Better, in my opinion, is to put your fish in the 5gal and do 2x50% water changes per week to keep the ammonia well below 0.25ppm. You'll need a liquid test kit to keep an eye on things and to monitor the cycle.
First of all, the most important place for the Beneficial Bacteria (thenitrifying bacteria that eats the ammonia) is in the filter. When you cycle a tank, you're really cycling the filter. Gravel, tank walls, decor, plants all help, but the filter does most of the work.
If you have access to filter foam or gravel from a cycled tank, that's a plus. A quarter cup will do. Put it in your filter. The BB in the media will kickstart your cycle. It's OK if you don't have it; it just takes longer --- a lot longer.
You'll need ammonia to feed the BB. Some keepers use raw shrimp or fish food which rots to provide the ammonia. That's smelly, messy and can grow dangerous mold. Find “pure” ammonia that does NOT foam when you shake it.
OK Here we go....
Setup your filter and heater in your 1gal bowl or even a bucket.
BB like air, food and warmth (don't we all?) so:
---Run an airstone if you can. Or use a sponge filter to accept the cycle
---Run your filter full-blast
---keep it warm, up to 90* is OK
---keep it dark; the BB like that
--- add enough ammonia to get a reading of 3.0/4.0ppm on your test kit.
Maintain this reading. Monitor your parameters. When the ammonia goes down, the nitrites should go up. It may take weeks or longer. Keep the ammonia at 3.0/4.0ppm. When the nitrItes go down, the nitrAtes should go up. When the ammonia = 0.0ppm and the nitrites = 0.0ppm, you should see a high reading for nitrates (~40ppm is not unusual).

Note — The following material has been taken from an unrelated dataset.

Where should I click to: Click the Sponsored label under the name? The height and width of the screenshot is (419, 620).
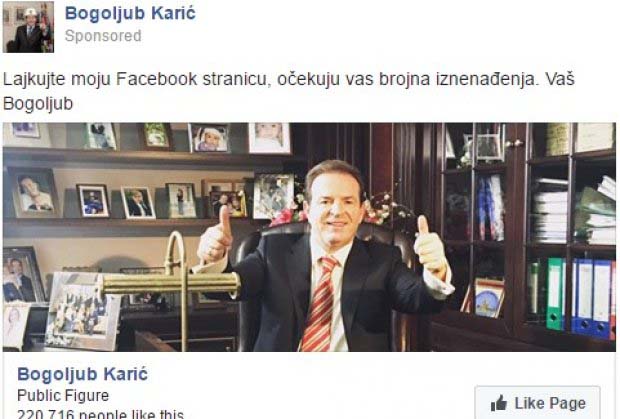[x=103, y=36]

Then dump out the water and refill it. Don’t let the filter get dry. Bring the ammonia up to 2.0/3.0ppm again. If ammonia, and nitrites both drop to 0.0ppm in less that 24 hours, your filter is cycled.
Place the filter in your show tank with your fish, and monitor it carefully for the first few days. Basically you're running a cycled tank from then on.
I just read this over. It doesn't sound too complicated to me. But, if this is the first time you're seeing all this information in one piece, it might be a little intimidating. Read it slowly again; read other things about cycling. Let me know if this makes sense to you. Ask questions.